Americans falling deeper in debt

Americans have a love-hate relationship with debt.

They hate their bills when they come in every month. But if consumers don't have any debts, chances are they're dreaming of ways to acquire some, from the perfect home or fairytale wedding to that great new car.

"The usual line, another year older and deeper in debt, applies to most Americans," says David Wyss, chief economist for Standard & Poor's.

Savings are at an all-time low. The amount Americans are putting aside in savings each month totals 0.7 percent of their net income, according to April numbers from the Bureau of Economic Analysis. That's a near record low for the post-World War II era, says Wyss. Debt levels, on the other hand, "keep going up," he says.

Sixty-one percent of Americans shoulder nonmortgage debt, and almost two-thirds of those admit that the load is stressful, according to a recent Bankrate survey.

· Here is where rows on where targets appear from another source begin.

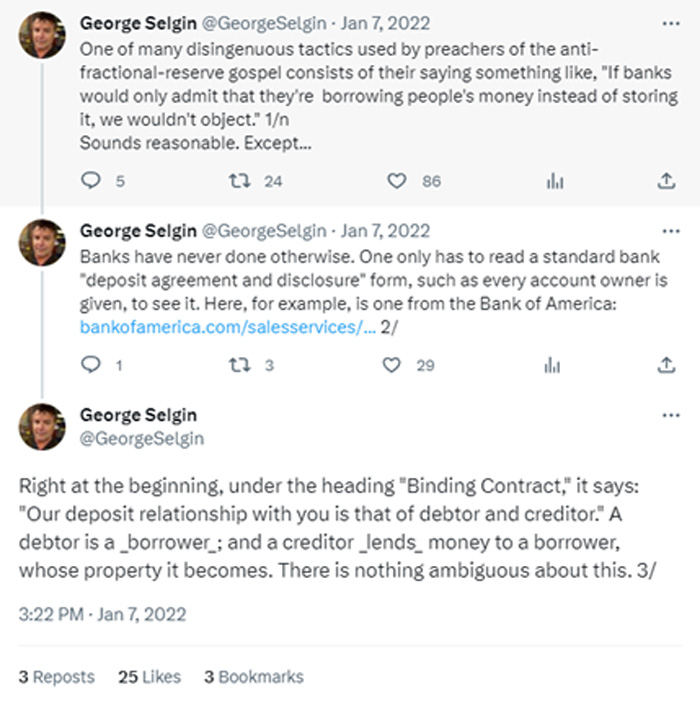View analytics icon of the first tweet
The image size is (700, 705).
[555, 181]
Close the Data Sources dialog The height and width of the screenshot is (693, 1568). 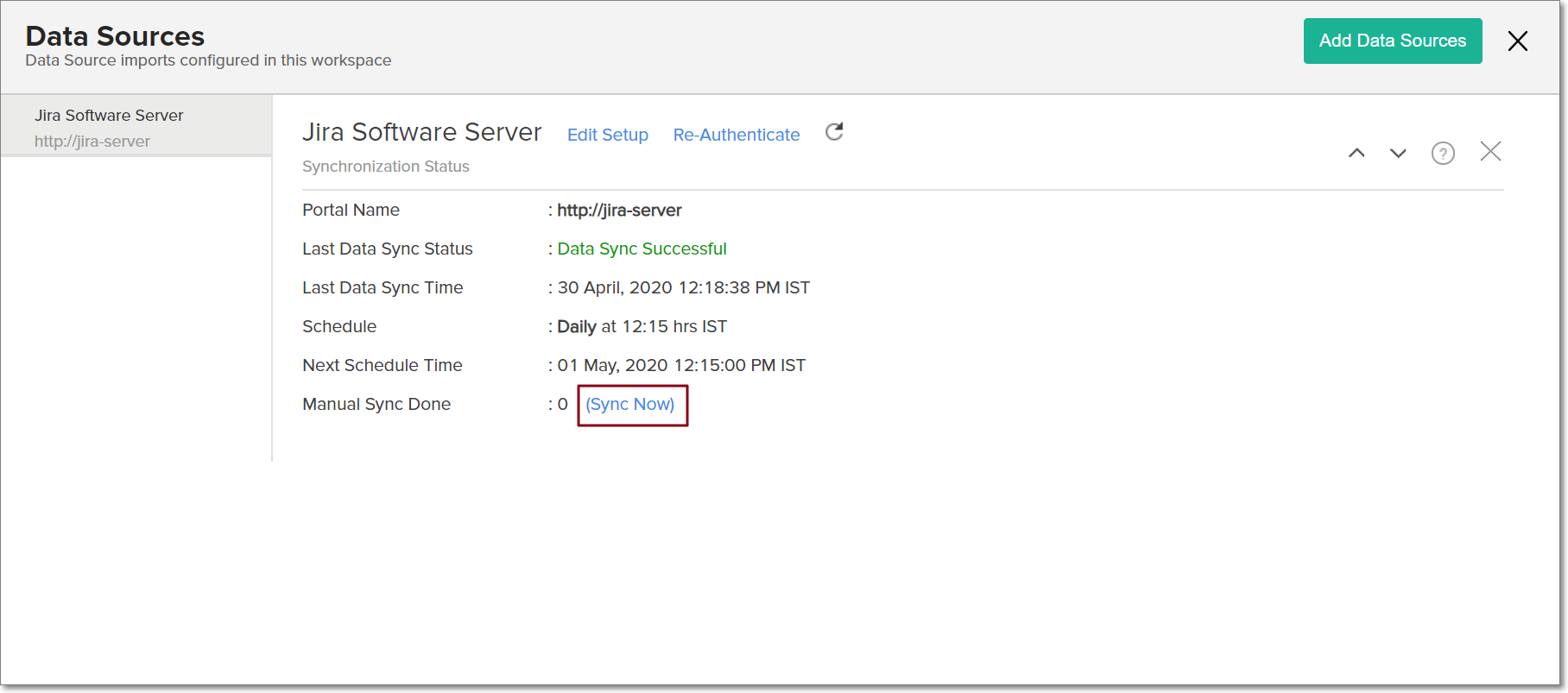click(1517, 41)
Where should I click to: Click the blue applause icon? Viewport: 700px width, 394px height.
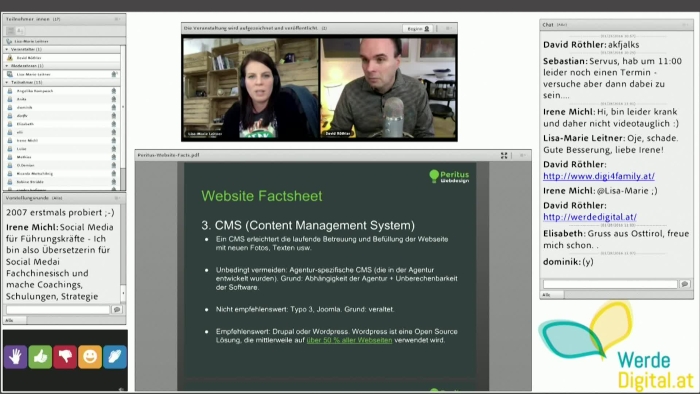[115, 356]
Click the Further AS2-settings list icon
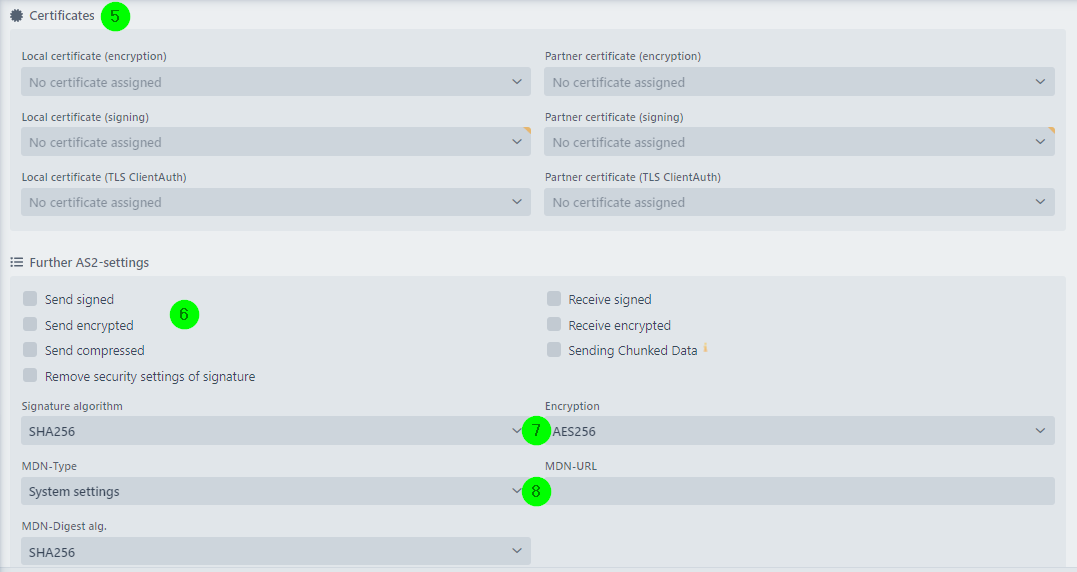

Bankruptcy rates, which fell dramatically after new legislation took effect in October 2005, have rebounded and are approaching old levels.

But there is a small light at the end of the tunnel. Whether it's because of tougher borrowing rules or consumers' increasing aversion to debt and bills, total borrowing is slowing, says Wyss.

"We seem to be getting a little more rational about lending and borrowing," says Wyss. "But there's still a lot of outstanding debt, a lot of which isn't going to get paid back."